# Ektim



## Poliglottesco

Herkese merhaba!

I am currently trhing to figure out the meaning of the sentence "Yine seni ektim üstüme" but so far I am coming with nothing. It's part of a song by Ido Tatlises called Ya Da Bos Ver.

The only thing I could come up with is "I planted you on me again" but that sounds ridiculous.

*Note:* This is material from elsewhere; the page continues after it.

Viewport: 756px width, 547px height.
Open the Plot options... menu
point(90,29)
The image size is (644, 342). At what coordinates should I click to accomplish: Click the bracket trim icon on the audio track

Here are the full lyrics for more context aong with my translation attempt. 

Çok teşekkürler! 

Yarınlar Çok Güzel Olacak
Diye Kandırdın Beni
Bugünde Dünün
Yarını Değil Mi;?

Oyun Gibi Birşeydi Sanki
Ama Hiç Eğlendirmedi
Şimdi Sonumuz Ayaklar Altında
Hepsi Birlikte Tükendi Gitti

(2x)
Acımı Da Gömdüm Içime
*Yine Seni Ektim Üstüme*
Bir Gelsen Mi Acaba?
Ya Da Boşver

You fooled me into thinking
That the future would be beautiful
Today is also tomorrow's yesterday, isn't it?

It's as if it were a game
But it wasn't entertaining at all
Now our end is below our feet
It's gone all at once

(2x)
I also buried my pain inside of me
*I planted you on me again*
I wonder if you will ever come
It doesn't matter


----------



## shafaq

Please expect no wisdom out there...
It's just as you came up with it... 
No more...
At least for me


----------



## RimeoftheAncientMariner

The future's gonna be so right
you fooled me
isn't today
yesterday's tomorrow ?

It was a game-like thing
Not any fun
Now our end's trampled under foot
All together squandered away
(2x)

I buried my pain inside
and again I have sprinkled you upon me
should you come or?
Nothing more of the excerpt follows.